##### ENTRIES SHOWN

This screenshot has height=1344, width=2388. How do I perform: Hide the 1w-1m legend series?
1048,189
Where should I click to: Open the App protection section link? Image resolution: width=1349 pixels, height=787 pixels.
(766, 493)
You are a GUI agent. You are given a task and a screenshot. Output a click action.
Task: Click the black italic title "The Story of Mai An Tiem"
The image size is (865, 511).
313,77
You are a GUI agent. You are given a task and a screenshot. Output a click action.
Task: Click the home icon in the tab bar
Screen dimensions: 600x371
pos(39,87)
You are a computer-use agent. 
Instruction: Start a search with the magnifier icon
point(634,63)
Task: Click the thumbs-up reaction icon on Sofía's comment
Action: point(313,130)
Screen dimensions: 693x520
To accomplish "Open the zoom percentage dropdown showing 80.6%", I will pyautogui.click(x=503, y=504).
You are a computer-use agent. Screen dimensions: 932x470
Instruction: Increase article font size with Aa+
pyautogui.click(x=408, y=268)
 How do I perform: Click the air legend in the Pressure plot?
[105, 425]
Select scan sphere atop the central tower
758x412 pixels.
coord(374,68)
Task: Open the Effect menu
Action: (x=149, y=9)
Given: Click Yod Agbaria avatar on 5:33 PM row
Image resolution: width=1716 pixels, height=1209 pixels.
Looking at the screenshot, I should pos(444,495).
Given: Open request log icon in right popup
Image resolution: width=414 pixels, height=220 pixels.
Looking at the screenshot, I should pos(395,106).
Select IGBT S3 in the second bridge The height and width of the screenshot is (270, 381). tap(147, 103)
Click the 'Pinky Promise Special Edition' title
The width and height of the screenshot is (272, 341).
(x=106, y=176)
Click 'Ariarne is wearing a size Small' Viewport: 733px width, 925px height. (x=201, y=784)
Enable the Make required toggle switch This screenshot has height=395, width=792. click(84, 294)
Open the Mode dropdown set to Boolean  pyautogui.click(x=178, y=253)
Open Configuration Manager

##########

YOUR GOAL =
In the listing above, count each line that holds the string "dropdown". Give the number only.

OUTPUT BELOW =
2